In television shows, once items are sent off to forensics, the results come back quickly. In real life, the submission process and testing take a long time. “The laboratory scientists are keen, they want to do it, but our work is always slightly on the lower priority,” says Smith. “Current investigations have to take precedence.”

It was the end of August 2024 when Smith received a notification that forensics had a complete genetic fingerprint of the assailant from the victim’s skirt. A few hours later, she got another message. “They had a hit on the DNA database – and it was someone who was still alive!”

The suspect was ninety-two, widowed, and living in Ipswich. “When we realised how old he was, we didn’t have the luxury of time,” says Smith. “It was a full team effort.” In the period between the DNA match and Headley’s arrest, the team pored over every single one of the thousands original accounts and records.

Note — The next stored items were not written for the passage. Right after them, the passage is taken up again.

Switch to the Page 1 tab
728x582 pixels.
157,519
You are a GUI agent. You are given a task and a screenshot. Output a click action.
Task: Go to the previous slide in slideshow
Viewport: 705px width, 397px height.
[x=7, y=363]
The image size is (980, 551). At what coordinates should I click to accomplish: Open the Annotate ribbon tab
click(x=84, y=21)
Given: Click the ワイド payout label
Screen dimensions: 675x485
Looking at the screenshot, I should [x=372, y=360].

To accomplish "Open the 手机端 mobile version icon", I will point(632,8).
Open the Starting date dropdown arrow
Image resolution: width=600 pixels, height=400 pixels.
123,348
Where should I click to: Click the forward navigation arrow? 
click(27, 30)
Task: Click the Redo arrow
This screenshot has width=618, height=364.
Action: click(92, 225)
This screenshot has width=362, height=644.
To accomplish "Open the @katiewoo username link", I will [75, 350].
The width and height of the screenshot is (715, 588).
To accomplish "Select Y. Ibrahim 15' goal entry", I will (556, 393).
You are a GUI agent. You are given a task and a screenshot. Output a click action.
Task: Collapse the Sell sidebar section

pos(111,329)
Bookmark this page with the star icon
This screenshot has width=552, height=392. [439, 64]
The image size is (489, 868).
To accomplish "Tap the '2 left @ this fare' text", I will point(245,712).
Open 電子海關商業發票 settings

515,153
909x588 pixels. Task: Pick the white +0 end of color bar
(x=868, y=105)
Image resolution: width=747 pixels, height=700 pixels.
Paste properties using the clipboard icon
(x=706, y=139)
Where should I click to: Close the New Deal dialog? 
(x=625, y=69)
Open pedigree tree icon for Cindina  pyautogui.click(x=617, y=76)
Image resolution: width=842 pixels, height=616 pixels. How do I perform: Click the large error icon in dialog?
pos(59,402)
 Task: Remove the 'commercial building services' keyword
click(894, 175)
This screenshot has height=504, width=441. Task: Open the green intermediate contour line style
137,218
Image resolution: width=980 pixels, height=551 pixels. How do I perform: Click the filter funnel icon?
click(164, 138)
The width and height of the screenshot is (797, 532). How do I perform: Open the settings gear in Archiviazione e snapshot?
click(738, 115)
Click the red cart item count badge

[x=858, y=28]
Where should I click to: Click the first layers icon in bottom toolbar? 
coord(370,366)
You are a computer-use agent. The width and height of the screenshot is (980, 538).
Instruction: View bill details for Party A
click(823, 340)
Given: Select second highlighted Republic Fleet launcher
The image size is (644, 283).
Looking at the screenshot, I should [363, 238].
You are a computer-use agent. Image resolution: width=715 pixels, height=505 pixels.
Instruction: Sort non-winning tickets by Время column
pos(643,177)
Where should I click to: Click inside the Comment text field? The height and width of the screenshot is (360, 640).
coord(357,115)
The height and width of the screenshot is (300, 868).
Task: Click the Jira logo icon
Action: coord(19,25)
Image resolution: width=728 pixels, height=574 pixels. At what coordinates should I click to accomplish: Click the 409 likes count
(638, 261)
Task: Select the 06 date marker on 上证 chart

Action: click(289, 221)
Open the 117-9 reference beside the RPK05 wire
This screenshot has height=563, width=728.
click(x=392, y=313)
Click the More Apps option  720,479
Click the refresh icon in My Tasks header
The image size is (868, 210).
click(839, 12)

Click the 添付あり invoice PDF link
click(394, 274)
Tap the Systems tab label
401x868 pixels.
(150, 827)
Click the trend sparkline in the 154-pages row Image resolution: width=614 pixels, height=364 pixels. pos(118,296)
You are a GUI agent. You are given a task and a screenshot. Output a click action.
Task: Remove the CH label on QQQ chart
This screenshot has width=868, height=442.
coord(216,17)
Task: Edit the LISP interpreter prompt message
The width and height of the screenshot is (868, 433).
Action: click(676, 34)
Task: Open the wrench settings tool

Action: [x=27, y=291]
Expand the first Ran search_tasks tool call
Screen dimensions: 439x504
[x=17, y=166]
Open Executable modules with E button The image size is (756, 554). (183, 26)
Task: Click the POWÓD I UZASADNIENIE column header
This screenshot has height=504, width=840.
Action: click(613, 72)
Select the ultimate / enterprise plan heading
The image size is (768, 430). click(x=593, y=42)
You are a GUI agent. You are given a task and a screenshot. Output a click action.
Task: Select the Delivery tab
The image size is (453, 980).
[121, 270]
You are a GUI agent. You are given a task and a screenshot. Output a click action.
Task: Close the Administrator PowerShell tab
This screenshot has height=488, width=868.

For a while, it was like living in two eras. “Just looking at all the photographs, seeing an old lady’s house in 1967,” says Smith. “The witness statements. The way they describe people. Nowadays, it would usually be different. There are so many changes over time.”

Understanding the Victim

Smith felt she came to understand the victim, too. “Louisa was such a big character,” she says. “Lots of people were saying that they saw her outside her home every day. She was widowed twice, separated from her family, but she remained social. She had a group of women who used to meet and gossip – and those were the women who realised something was amiss.”

Most of the team’s days were spent reading and summarising. (“Humongous amounts of paperwork. It wouldn’t make compelling television.”) The team also spoke with the doctor, now eighty-nine, who had been at the crime scene. “He remembered every detail from that day,” says Smith. “He said: ‘I’ve been a doctor all my life and seen a lot of dead bodies but that’s the only one that had been murdered. That haunts you.’”

A History of Crimes

Headley’s prior offenses seemed to leave little question of his guilt. After the 1967 murder, he had moved, and in 1977 he had admitted to raping two elderly women, again in their own homes. His victims’ harrowing statements from that earlier trial gave some idea into the victim’s last moments.

“He menaced to strangle one and he threatened to smother the other with a pillow,” says Smith. Both women fought back. Though Headley was initially sentenced to life, he appealed, supported by a mental health professional who stated that Headley was acting out of character. “It went from a life sentence to a shorter term,” says Smith.

Closing the Case

Smith was there for Headley’s arrest. “I knew what he looked like, I knew he was going to be 92, and I also knew how compelling the proof was,” she says. The team were concerned that the arrest would trigger a medical incident. “We were uncovering the most hidden truth he’d kept hidden for sixty years,” says Smith.

Yet everything was able to go ahead. The court case took place, and the victim’s granddaughter had been identified and approached by specialist officers. “Mary had believed it was never going to be resolved,” says Smith. For the family, there had also been a stigma about the nature of the crime.

“Rape is massively underreported now,” says Smith, “but in the mid-20th century, how many older women would ever report this had happened?”

Headley was told at sentencing that, for all practical purposes, he would never be released. He would spend his life behind bars.

A Lasting Impact

For Smith, it has been a unique case. “It just feels distinct, I don’t know why,” she says. “With current investigations, the process is very responsive. With this case you’re driving the inquiry, the urgency is only from yourself. It started with me trying to get someone to take some interest of that box – and I was able to follow it right until the conclusion.”

She is certain that it is not the last resolution. There are approximately one hundred and thirty cold cases in the archives. “We’ve got so much more to do,” she says. “We have several murders that we’re re-examining – we’re constantly submitting evidence to forensics and following other lines of inquiry. We’ll be forever unlocking the past.”

Kimberly Bean
Kimberly Bean

A professional poker strategist with over a decade of experience in tournament play and coaching.